“No one told me that grief felt so like fear.” C. S. Lewis
I am reminded again of the similarity myself. And it has me thinking about how that roller coaster of emotions effects relationships.
Even in regular, ordinary days, not times of intense grief, like at the death of a loved one, it seems that fear or illness or even lengthy retrospection can make us appear to each other as withdrawn or angry. And sometimes we get confused when our family members start to distance themselves from us when they get signals that we are disinterested in them or that we are angry or upset at them.
Can you relate? Ever had morning sickness and have to explain that you aren’t upset at anyone, just concentrating on not losing your breakfast?
Or has your spouse ever had a lengthy recuperation from an injury and you had to remind yourself that it isn’t you, he’s just tired and struggling to regain his balance?
There are so many ways and times that family members can practice empathy and long-suffering. In fact, in order to stay intact, these gifts need to be given and received, over and over.
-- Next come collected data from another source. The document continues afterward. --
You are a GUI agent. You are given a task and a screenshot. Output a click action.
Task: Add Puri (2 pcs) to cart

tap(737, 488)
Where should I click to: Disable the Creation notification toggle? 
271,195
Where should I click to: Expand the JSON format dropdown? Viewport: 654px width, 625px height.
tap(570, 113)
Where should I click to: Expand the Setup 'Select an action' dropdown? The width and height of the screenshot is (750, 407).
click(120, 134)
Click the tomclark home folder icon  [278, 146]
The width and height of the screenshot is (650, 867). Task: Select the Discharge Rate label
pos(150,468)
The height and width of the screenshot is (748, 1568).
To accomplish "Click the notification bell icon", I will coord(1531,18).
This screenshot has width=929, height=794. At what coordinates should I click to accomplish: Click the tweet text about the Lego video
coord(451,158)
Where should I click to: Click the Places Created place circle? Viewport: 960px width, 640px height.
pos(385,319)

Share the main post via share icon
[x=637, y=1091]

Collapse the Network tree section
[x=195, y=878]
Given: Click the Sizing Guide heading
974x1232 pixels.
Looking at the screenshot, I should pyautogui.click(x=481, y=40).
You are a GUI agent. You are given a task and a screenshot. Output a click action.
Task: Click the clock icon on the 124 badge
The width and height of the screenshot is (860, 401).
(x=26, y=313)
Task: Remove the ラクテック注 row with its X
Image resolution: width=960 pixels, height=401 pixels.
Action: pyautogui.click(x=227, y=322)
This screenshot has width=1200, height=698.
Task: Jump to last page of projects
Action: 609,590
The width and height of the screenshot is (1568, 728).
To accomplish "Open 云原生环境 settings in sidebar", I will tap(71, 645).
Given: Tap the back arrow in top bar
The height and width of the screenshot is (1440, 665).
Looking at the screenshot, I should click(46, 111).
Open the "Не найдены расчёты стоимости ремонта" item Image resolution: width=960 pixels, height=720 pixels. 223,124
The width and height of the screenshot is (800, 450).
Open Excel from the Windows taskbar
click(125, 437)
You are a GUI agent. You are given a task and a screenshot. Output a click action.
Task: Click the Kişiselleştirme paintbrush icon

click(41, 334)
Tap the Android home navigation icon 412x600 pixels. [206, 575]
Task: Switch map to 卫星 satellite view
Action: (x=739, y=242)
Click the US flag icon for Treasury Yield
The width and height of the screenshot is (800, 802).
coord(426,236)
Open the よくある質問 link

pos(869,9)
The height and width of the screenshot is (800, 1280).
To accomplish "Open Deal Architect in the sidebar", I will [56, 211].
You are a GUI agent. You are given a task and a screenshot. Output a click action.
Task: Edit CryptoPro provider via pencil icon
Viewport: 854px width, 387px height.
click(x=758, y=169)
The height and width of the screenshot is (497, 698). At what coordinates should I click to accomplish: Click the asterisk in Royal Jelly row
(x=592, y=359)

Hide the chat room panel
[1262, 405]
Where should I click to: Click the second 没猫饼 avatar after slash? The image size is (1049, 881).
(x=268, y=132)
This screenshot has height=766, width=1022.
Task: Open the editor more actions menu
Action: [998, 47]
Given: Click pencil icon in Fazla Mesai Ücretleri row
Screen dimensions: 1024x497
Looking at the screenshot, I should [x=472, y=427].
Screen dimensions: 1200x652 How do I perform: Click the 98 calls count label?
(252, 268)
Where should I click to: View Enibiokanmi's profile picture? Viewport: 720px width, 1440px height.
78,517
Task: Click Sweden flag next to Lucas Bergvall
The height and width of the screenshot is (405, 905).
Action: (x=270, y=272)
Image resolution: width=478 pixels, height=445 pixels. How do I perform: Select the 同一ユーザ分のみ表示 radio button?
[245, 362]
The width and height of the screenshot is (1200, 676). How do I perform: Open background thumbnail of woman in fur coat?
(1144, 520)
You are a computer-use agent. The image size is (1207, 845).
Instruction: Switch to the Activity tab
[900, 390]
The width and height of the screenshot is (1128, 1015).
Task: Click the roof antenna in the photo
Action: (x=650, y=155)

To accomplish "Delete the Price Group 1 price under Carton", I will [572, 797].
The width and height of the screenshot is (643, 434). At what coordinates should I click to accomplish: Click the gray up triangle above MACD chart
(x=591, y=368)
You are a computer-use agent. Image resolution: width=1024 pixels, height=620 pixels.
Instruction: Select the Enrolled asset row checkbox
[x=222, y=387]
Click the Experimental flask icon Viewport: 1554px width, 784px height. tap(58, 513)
And often, the process begins with those quiet moments in prayer, when your heart is open and stretched out to God, and you realize how in need of His comfort you are! And with that recognition comes the understanding that you need to make sure that your family knows that you are striving to be comforted and soft-hearted, and that though you may be tender now, you trust that God is working all things for your good and theirs. Often just showing our pain and our hope to each other will alleviate the possible confusion of mistaking grief and fear for anger or blame.
It can be tough. It can be a long process. But this is exactly what families are designed to do. To bounce experiences off of each other, to reflect back each other’s uniqueness and goodness. To encourage and protect each other. To endure and try again and again and again to communicate and to share our perspective.
I guess that “blessed are they that mourn” may in part mean, blessed are they who share their feelings with others, who let their grief out, who enlist love and support from others, who don’t climb into a hole of denial and blame and thereby ostracize themselves….for they shall accept comfort and get through the process eventually. I would guess that it also means that feeling the pain leads to the healing.
I pray that wherever you are today in your journey, through the highs and lows of your life, that you will pour out your heart to God and allow Him to comfort you. I am doing the same.
I love you.
“I will turn their mourning into joy.” Jeremiah 31:13
P.S. Thank you Melissa for the foot rub and honey lavender tea! How wonderful to have dear friends.